GOAL OF THE EXERCISE.
Answer these from the text about the planned UCR medical facility:
(a) How many acres does the pending lease agreement cover?
(b) Who will fund the project?
(c) In what month did Wilcox announce his retirement?

READING TEXT.

A pending lease agreement is for 21 acres, with the potential for a future expansion at the intersection of Valley Springs Parkway and Gateway Drive.

Officials did not have a timeline or cost estimate for the project, but they said it would be funded by UC.

While not on campus, the facility will not be far from UCR.

It will be near Riverside’s eastern border with Moreno Valley, down the street from the Riverside County Registrar of Voters office and next to a Riverside Medical Clinic building.

The facility is considered the first phase of a “robust medical center,” Wilcox said.

Officials did not have details on the facilities such as how many beds would be in the hospital or what type of medical offices would be included.

Future plans for the center include the hospital and a research and innovation center, Wilcox said.

“Today we are stretching towards a whole other future for the Inland Empire and health care,” said Wilcox, who was joined at the event by UC President Michael Drake.

Drake called the announcement a great “capstone” to the career of Wilcox, who announced his retirement in September.

The news comes as UCR Health looks to further its healthcare footprint in the Inland Empire, a historically underserved community, Deborah Deas, dean of UCR’s medical school, said Tuesday.

She called it a moment of celebration and said the school’s main goal is to “extend beyond the education mission” by providing diverse direct care to the community.

[Stored records]
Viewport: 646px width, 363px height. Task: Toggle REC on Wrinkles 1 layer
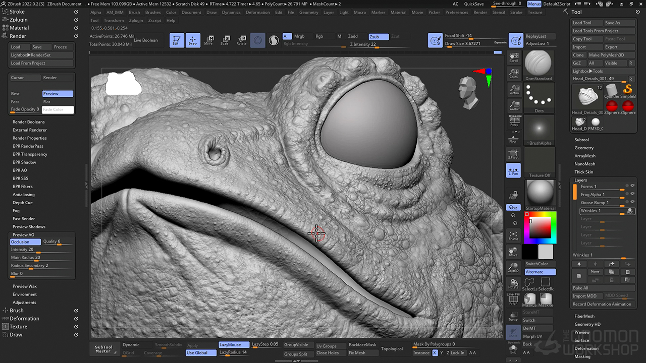(630, 211)
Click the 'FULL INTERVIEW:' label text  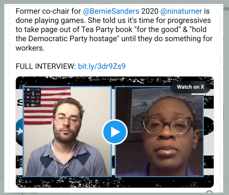click(46, 66)
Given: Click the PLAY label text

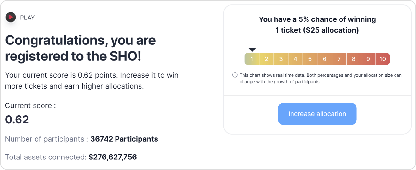Looking at the screenshot, I should [28, 18].
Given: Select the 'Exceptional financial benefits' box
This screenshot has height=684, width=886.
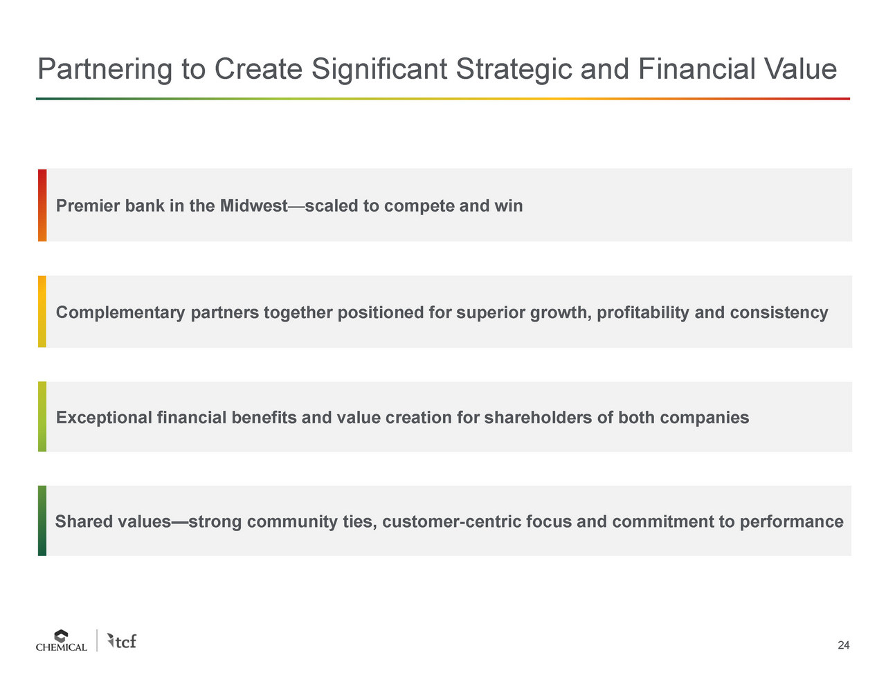Looking at the screenshot, I should [445, 417].
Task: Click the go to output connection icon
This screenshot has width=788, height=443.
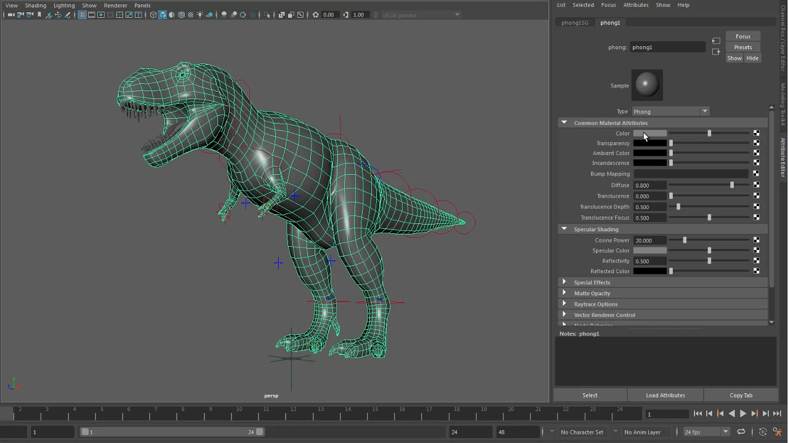Action: [x=716, y=52]
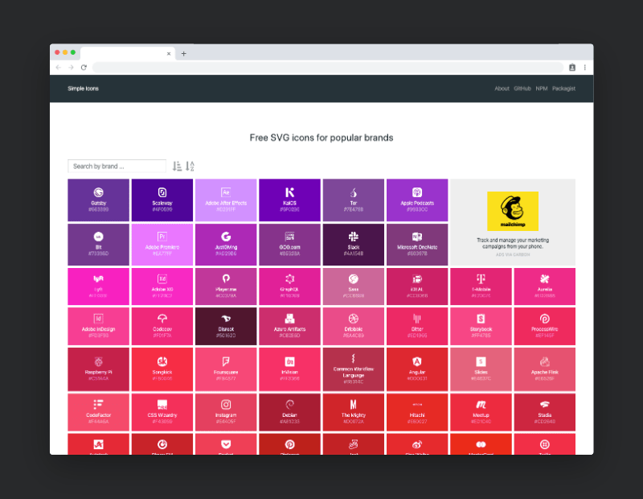The height and width of the screenshot is (499, 643).
Task: Open a new browser tab
Action: pos(183,54)
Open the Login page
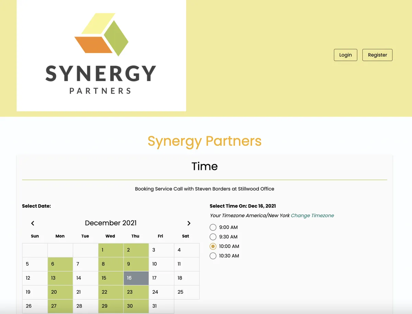 345,55

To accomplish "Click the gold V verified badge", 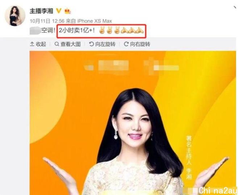I will click(59, 11).
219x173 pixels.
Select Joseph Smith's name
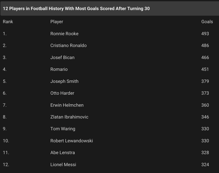point(64,81)
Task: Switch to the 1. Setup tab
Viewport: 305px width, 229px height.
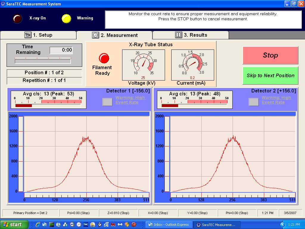Action: point(38,35)
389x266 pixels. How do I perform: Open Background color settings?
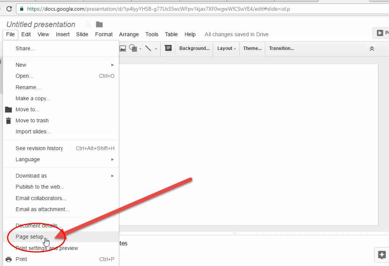point(194,48)
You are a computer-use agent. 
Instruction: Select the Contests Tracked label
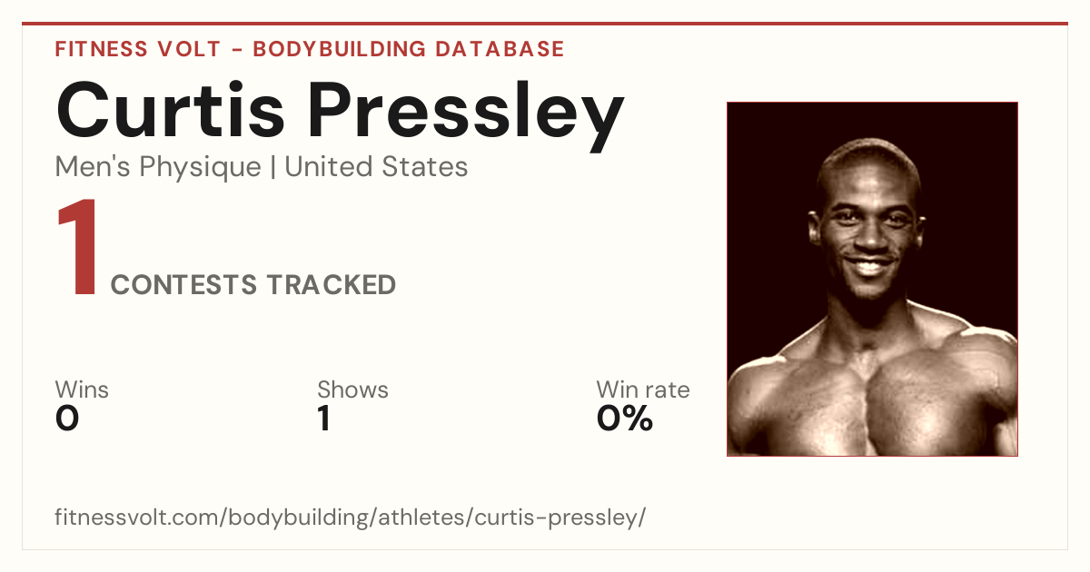(x=253, y=285)
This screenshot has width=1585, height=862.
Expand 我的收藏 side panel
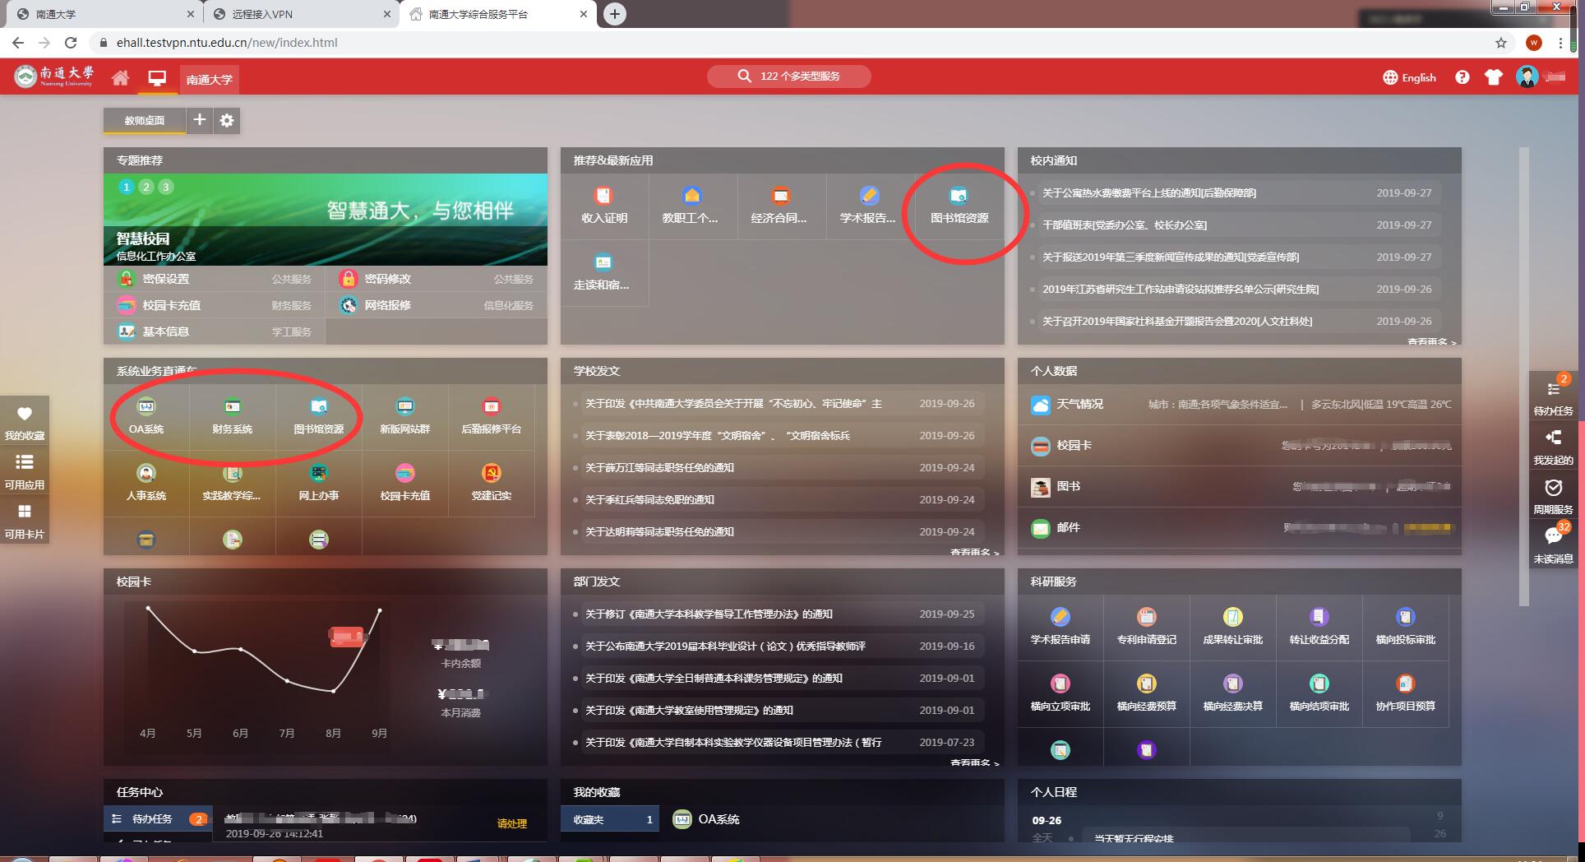(25, 422)
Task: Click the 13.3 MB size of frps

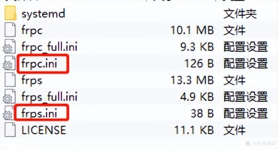Action: [192, 80]
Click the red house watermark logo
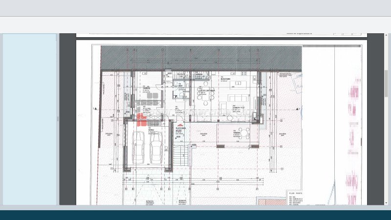Image resolution: width=391 pixels, height=220 pixels. [142, 120]
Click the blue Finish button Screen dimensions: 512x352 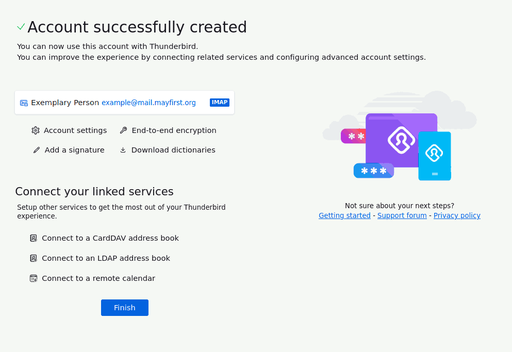(x=125, y=308)
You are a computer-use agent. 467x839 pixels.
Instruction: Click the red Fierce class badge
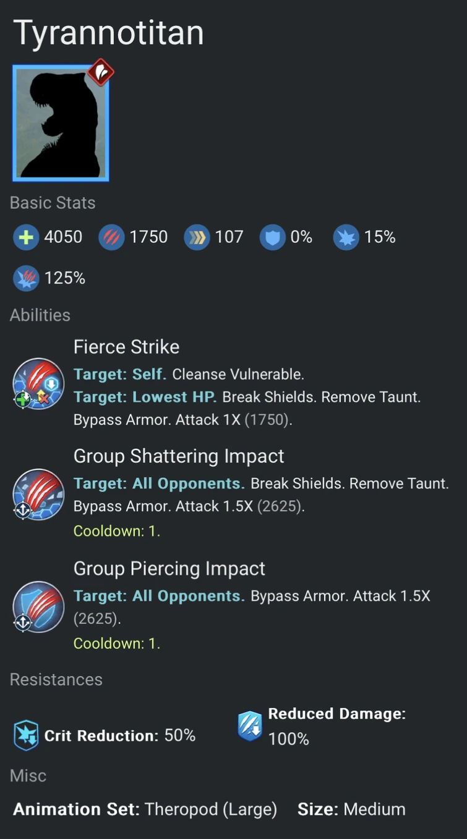click(x=100, y=73)
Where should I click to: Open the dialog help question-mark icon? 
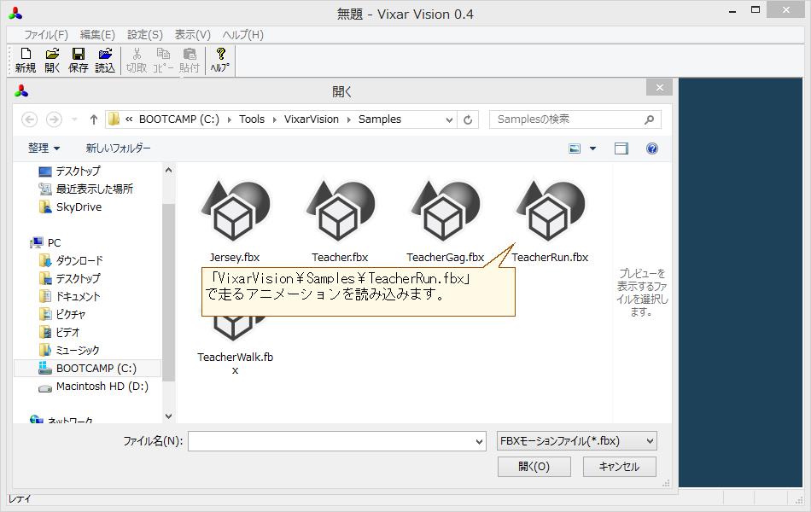[651, 148]
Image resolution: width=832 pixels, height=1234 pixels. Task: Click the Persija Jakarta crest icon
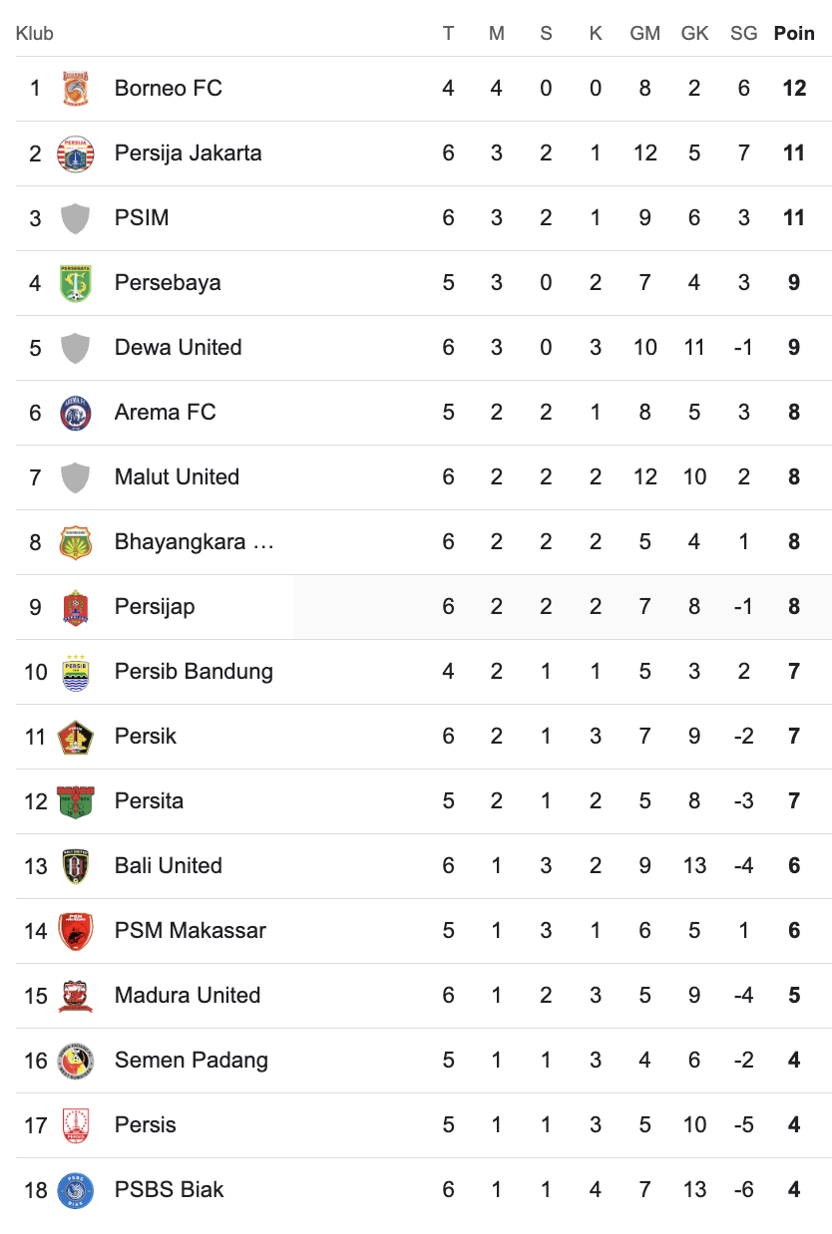coord(76,154)
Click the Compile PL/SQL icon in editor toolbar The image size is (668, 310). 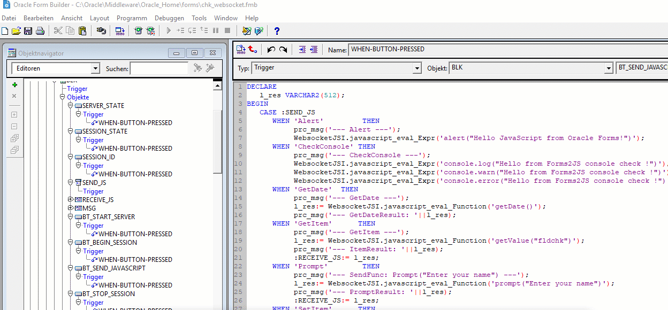click(x=240, y=50)
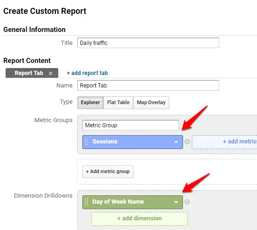Switch type to Map Overlay

tap(151, 103)
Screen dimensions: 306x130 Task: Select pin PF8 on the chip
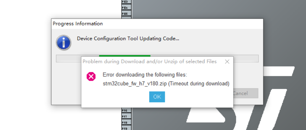125,123
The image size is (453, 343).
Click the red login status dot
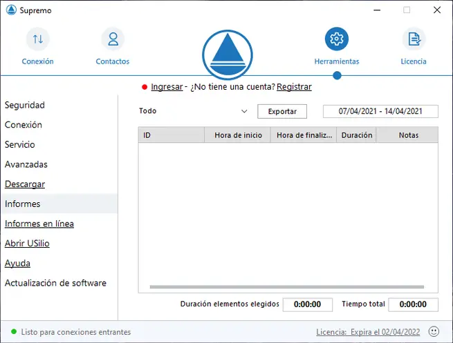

REPLY.
(a) 21 acres
(b) UC
(c) September